» **ACTION ITEM**:
No pictures, please: print exactly the lines from the one that contains "Screen dimensions: 868x424" through the last line of the listing.

» **RECORDS SUPPLIED**:
━━━━━━━━━━

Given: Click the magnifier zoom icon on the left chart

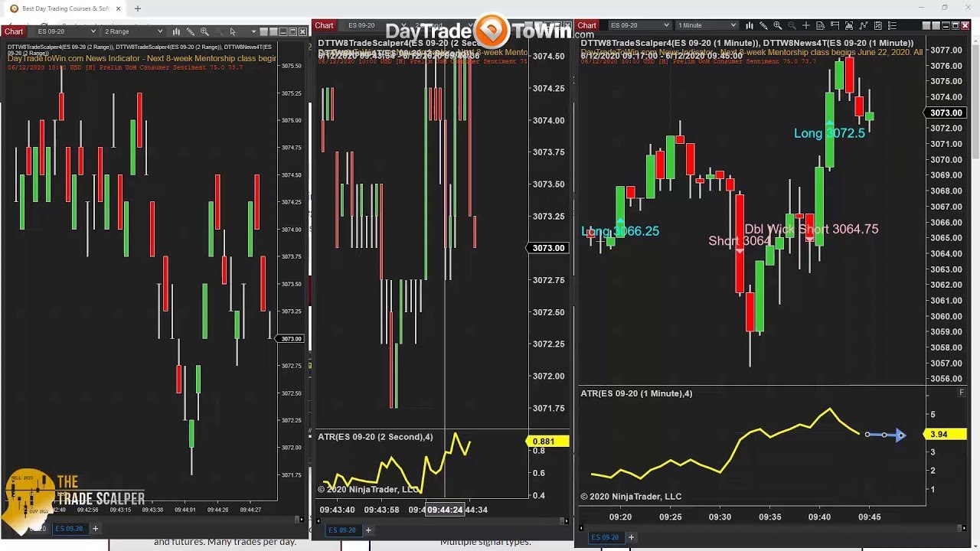Looking at the screenshot, I should point(204,31).
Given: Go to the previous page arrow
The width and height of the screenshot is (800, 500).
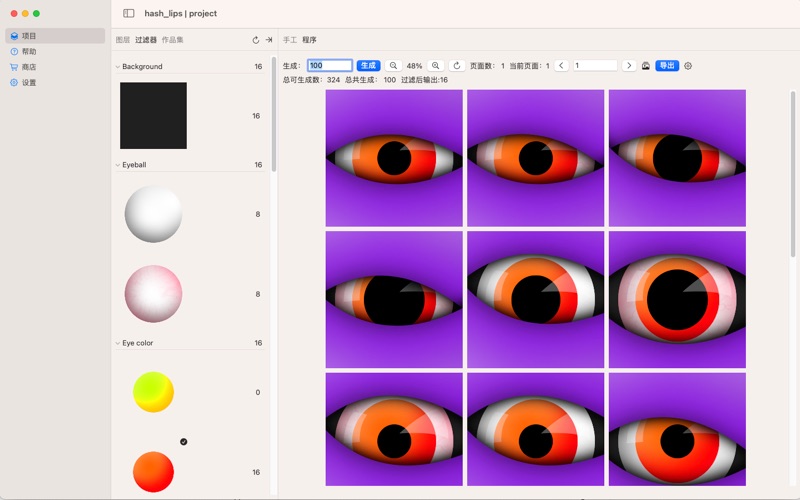Looking at the screenshot, I should coord(562,66).
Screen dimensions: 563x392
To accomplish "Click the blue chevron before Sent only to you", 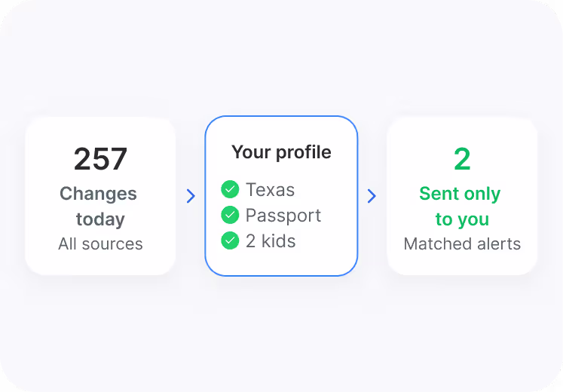I will [x=372, y=196].
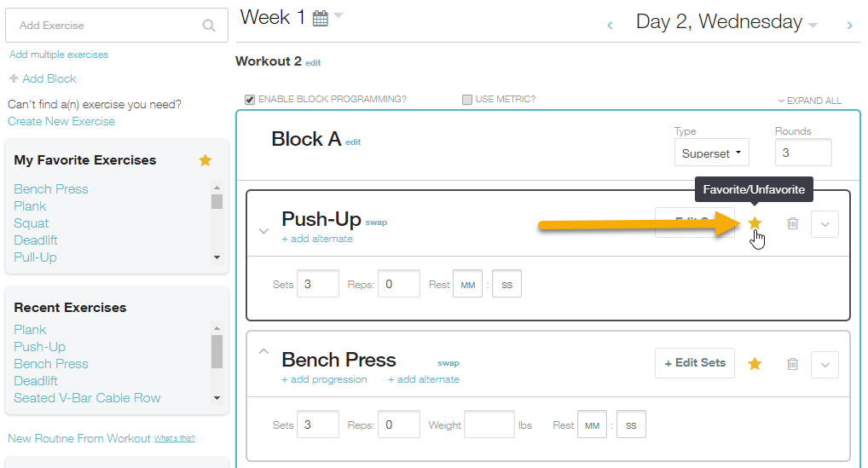Go to previous day arrow

(610, 25)
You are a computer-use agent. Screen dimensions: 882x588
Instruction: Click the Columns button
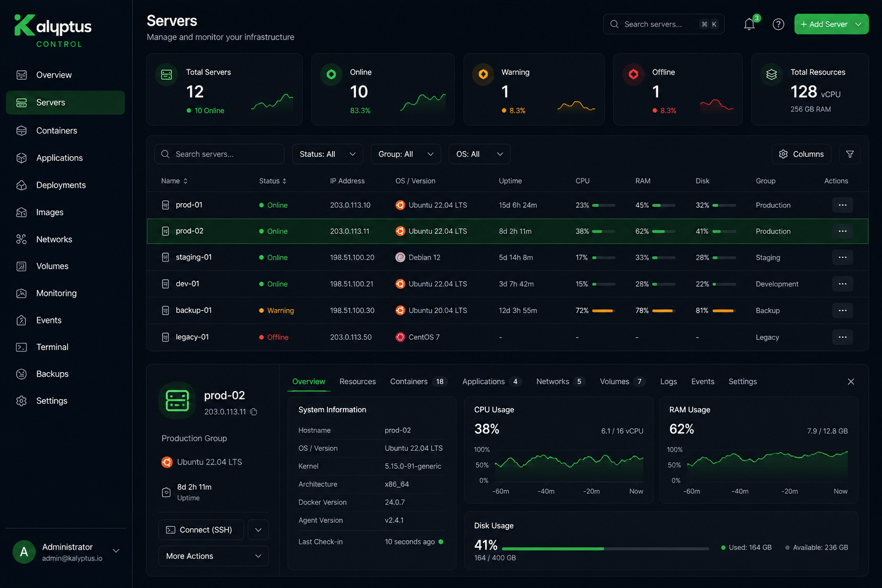[801, 154]
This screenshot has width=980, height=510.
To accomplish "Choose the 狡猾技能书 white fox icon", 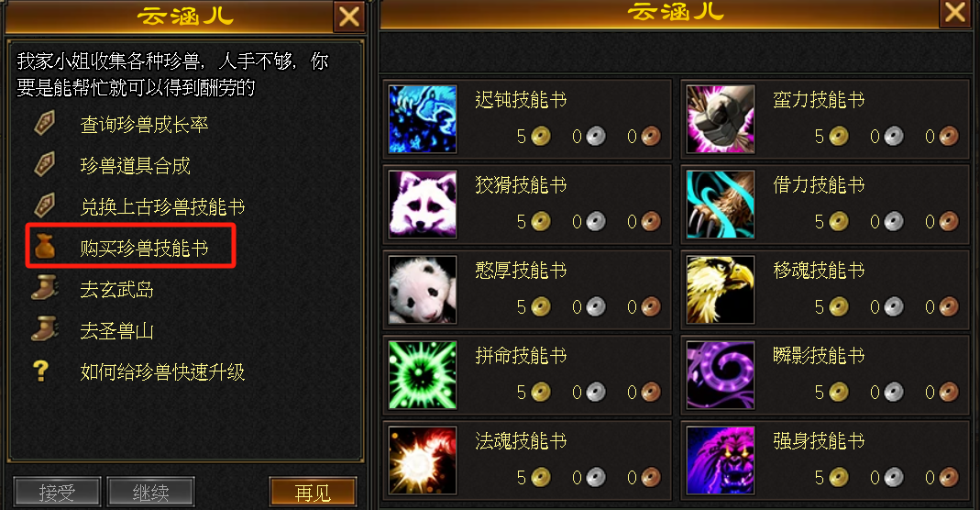I will (423, 205).
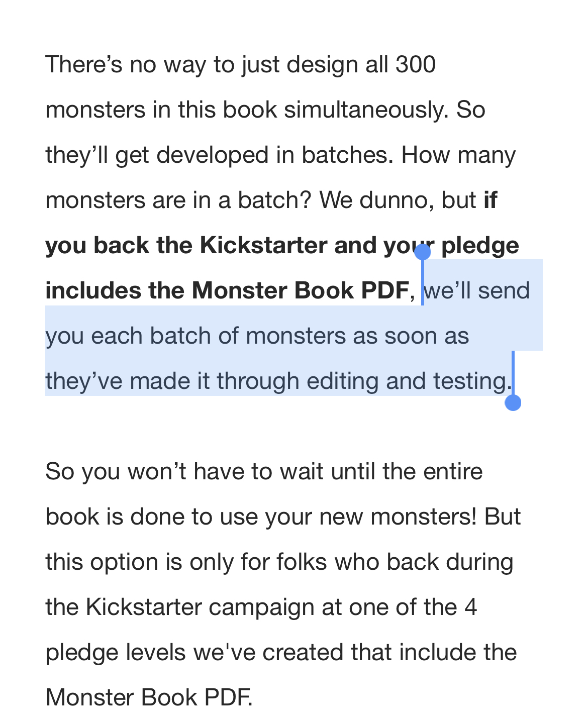Viewport: 588px width, 721px height.
Task: Tap the selection end handle below "testing."
Action: pyautogui.click(x=513, y=402)
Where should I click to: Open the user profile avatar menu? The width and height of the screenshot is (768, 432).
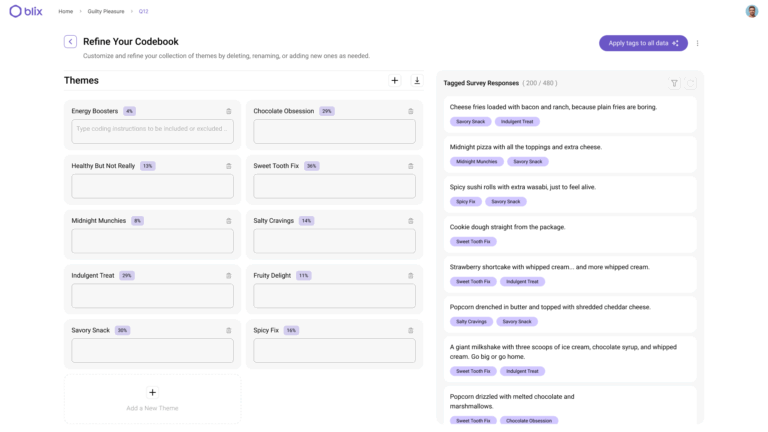(x=751, y=11)
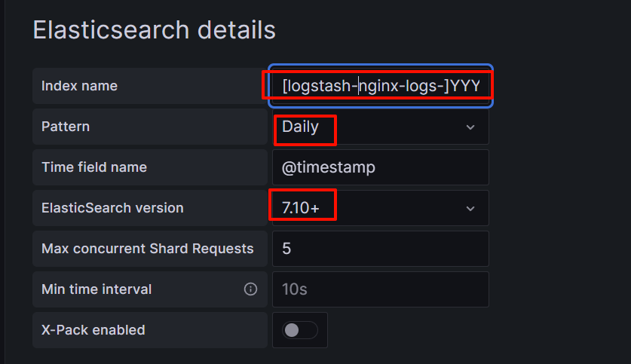Click the YYY text in Index name
The width and height of the screenshot is (631, 364).
click(465, 86)

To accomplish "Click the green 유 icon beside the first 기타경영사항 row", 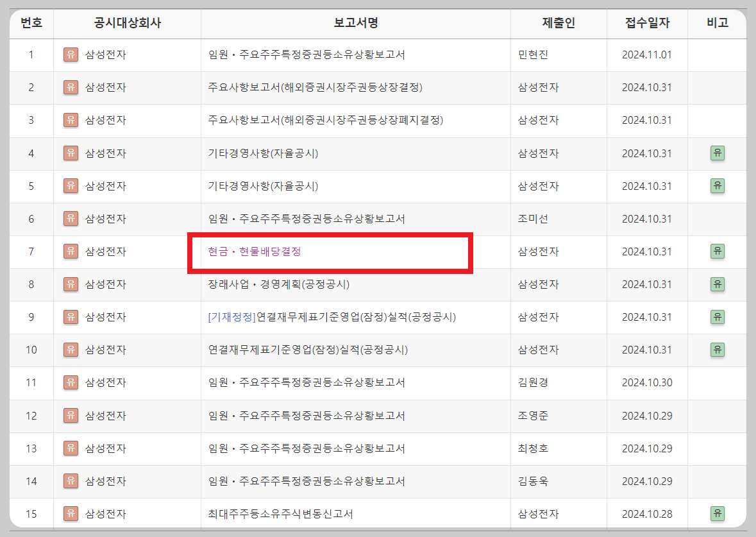I will pos(718,153).
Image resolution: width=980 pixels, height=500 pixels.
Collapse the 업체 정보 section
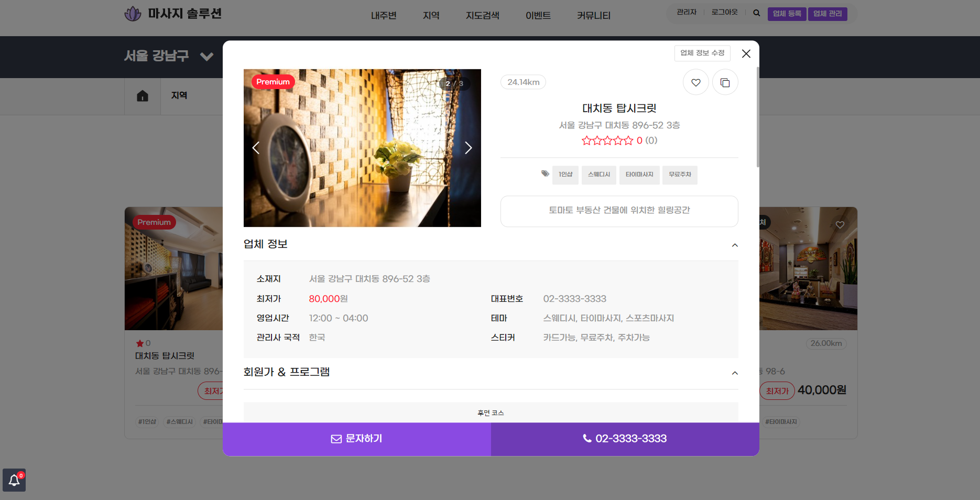coord(734,245)
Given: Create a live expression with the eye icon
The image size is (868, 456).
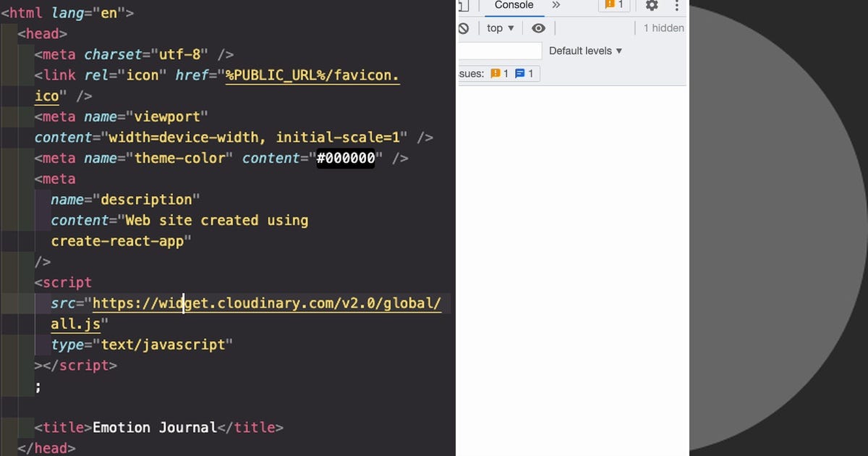Looking at the screenshot, I should [538, 28].
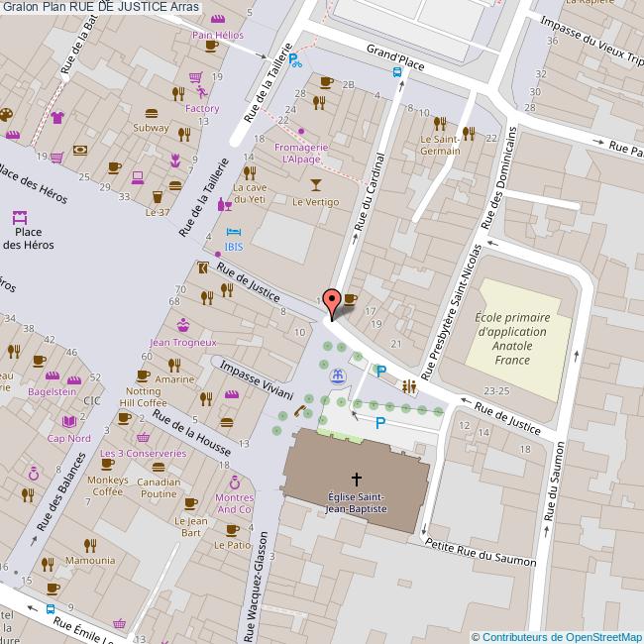The height and width of the screenshot is (644, 644).
Task: Click the Le Vertigo cocktail glass icon
Action: click(315, 184)
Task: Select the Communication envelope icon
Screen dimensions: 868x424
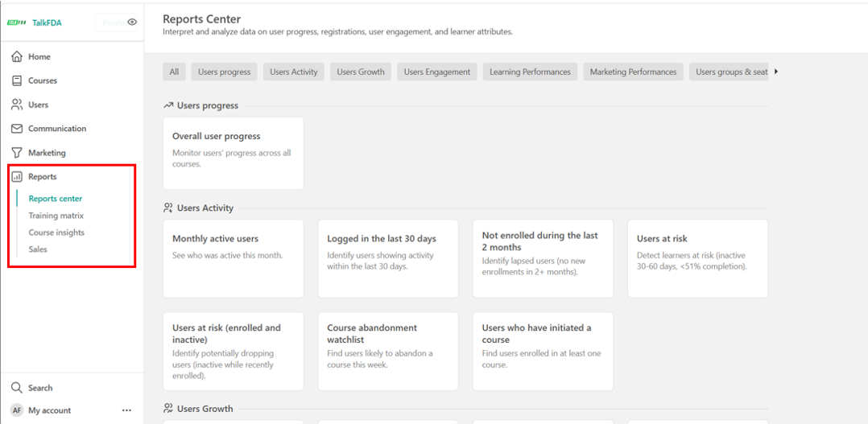Action: [17, 129]
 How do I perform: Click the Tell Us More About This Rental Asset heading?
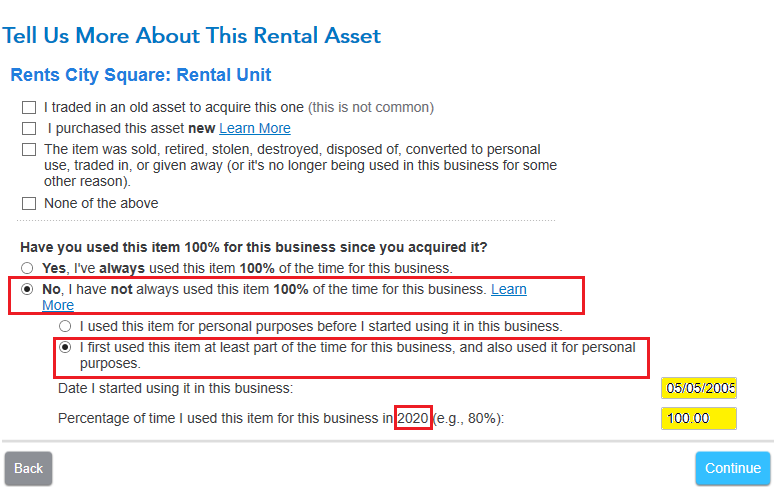click(x=191, y=36)
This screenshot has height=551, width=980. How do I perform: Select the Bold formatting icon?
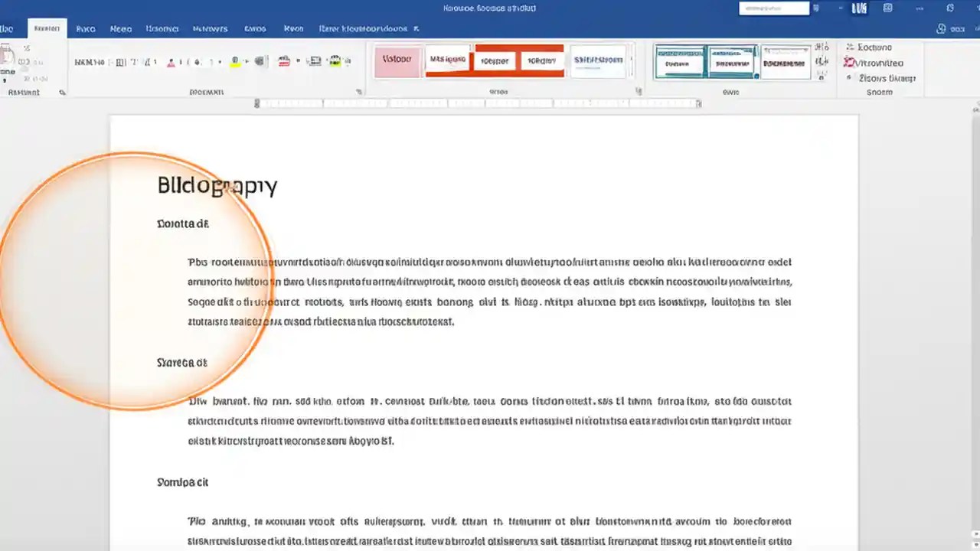click(120, 62)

━━━━━━━━━━

» **RESULT**:
Screen dimensions: 868x424
Action: [17, 129]
 How do I perform: Click the Tell Us More About This Rental Asset heading?
click(x=191, y=36)
This screenshot has height=551, width=980. How do I perform: Select the Bold formatting icon?
click(120, 62)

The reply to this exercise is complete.